Senegal: Sieg der linken Opposition

Sie kommen aus dem Feiern in diesen Tagen nicht mehr heraus, die Anhänger:innen von Bassirou Diomaye Faye. Bereits wenige Stunden nach Schliessung der Wahllokale am Sonntag begannen in der Hauptstadt Dakar und anderen grösseren Städten des Senegals die ersten Partys. Eine amtliche Gewissheit, dass der fünfte Präsident der Republik der 44-jährige Faye ist, gibt es zwar noch nicht; er soll nach aktuellem Stand rund 57 Prozent der Stimmen erhalten haben. Am Montagnachmittag gratulierte ihm allerdings Amadou Ba (62), Kandidat der Regierungskoalition Benno Bokk Yakaar (BBY; Wolof für: «in Hoffnung vereint») und bisheriger Premierminister, öffentlich. Das Signal hätte deutlicher nicht sein können. Senegals Machthaber mussten ihre grosse Niederlage eingestehen.

Grösster Verlierer ist allerdings nicht Ba, sondern der bisherige Präsident Macky Sall (62). Er hatte die für 25. Februar geplante Wahl kurzerhand abgesagt. Bei landesweiten Protesten starben in der Folge vier Menschen. Das Verfassungsgericht verfügte schliesslich, dass bis zum 2. April, dem Ende von Salls Amtszeit, gewählt werden müsse.

Dass Faye in dieser kurzen Zeit zu solch enormer Popularität kam, ist eine Überraschung. Eigentlich ist – vor allem bei jungen Senegales:innen – der beliebteste Politiker des Landes Ousmane Sonko, dessen Kandidatur aufgrund einer Verurteilung wegen «Verführung der Jugend» im letzten Jahr nicht genehmigt wurde. Nun stellte er sich demonstrativ hinter Faye, der ebenfalls der 2023 verbotenen Partei Pastef (Patriotes africains du Sénégal pour le travail, l'éthique et la fraternité) angehörte; in der künftigen Regierung dürfte Sonko eine zentrale Rolle einnehmen. Möglicherweise wird er Premierminister.

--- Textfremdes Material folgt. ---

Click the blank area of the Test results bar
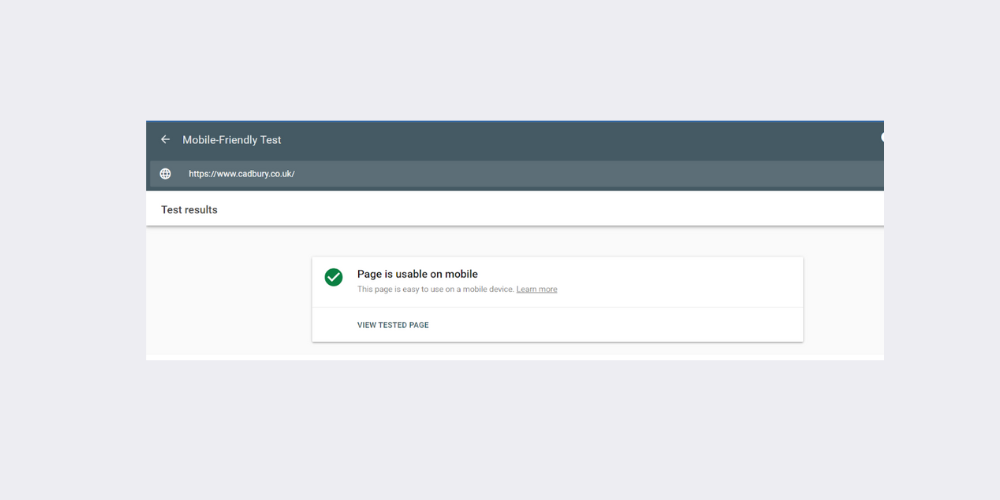The width and height of the screenshot is (1000, 500). click(550, 210)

Nur gerade zehn Tage hatten die beiden Zeit, um landesweit Wahlkampf zu machen. Beide sassen nämlich seit letztem Jahr im Gefängnis. Entlassen wurden sie Mitte März aufgrund eines neuen Amnestiegesetzes; auch dieses gilt als Zeichen dafür, dass Sall die Hoffnung auf einen ihm gefälligen Nachfolger bereits aufgegeben hatte.

Bassirou Diomaye Faye hat Rechtswissenschaften studiert, die prestigeträchtige Verwaltungsschule Ena (École nationale d’administration du Sénégal) besucht und arbeitete zuletzt in der Zollverwaltung. Er kennt also die Behörden. Vor der Wahl präsentierte er sich als «Kandidat für den Systemwechsel», der auf linken Panafrikanismus setzt. Wie so ziemlich alle Kandidierenden angekündigt hatten, will auch er die Korruption bekämpfen und die Industrialisierung vorantreiben, um Arbeitsplätze zu schaffen.

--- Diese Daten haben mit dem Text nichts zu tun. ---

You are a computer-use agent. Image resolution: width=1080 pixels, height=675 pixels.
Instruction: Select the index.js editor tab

Der Senegal müsse allerdings auch unabhängiger von Europa werden, hat Faye versprochen. Dazu gehöre, dass Verträge über die natürlichen Ressourcen des Landes, etwa Erdgas, neu zu verhandeln seien. Auch wolle er sich für die Einführung einer eigenen Währung einsetzen, da der westafrikanische Franc CFA, der in acht Ländern genutzt wird, an den Euro gekoppelt ist. Es sind Ankündigungen, die sich derzeit in weiten Teilen Westafrikas grosser Beliebtheit erfreuen.

Zu einer kompletten Abkehr von Europa und der einstigen Kolonialmacht Frankreich dürfte es unter Faye aber kaum kommen. Zu sehr ist der Senegal auf internationale Investitionen angewiesen. Als Bassirou Diomaye Faye am Sonntag in seinem Heimatort N’Diaganiao seine Stimme abgab, nannte er denn auch eine ganz andere Priorität: Nach den Tumulten der vergangenen Wochen müsse für die achtzehn Millionen Einwohner:innen im Senegal endlich wieder der Alltag einkehren.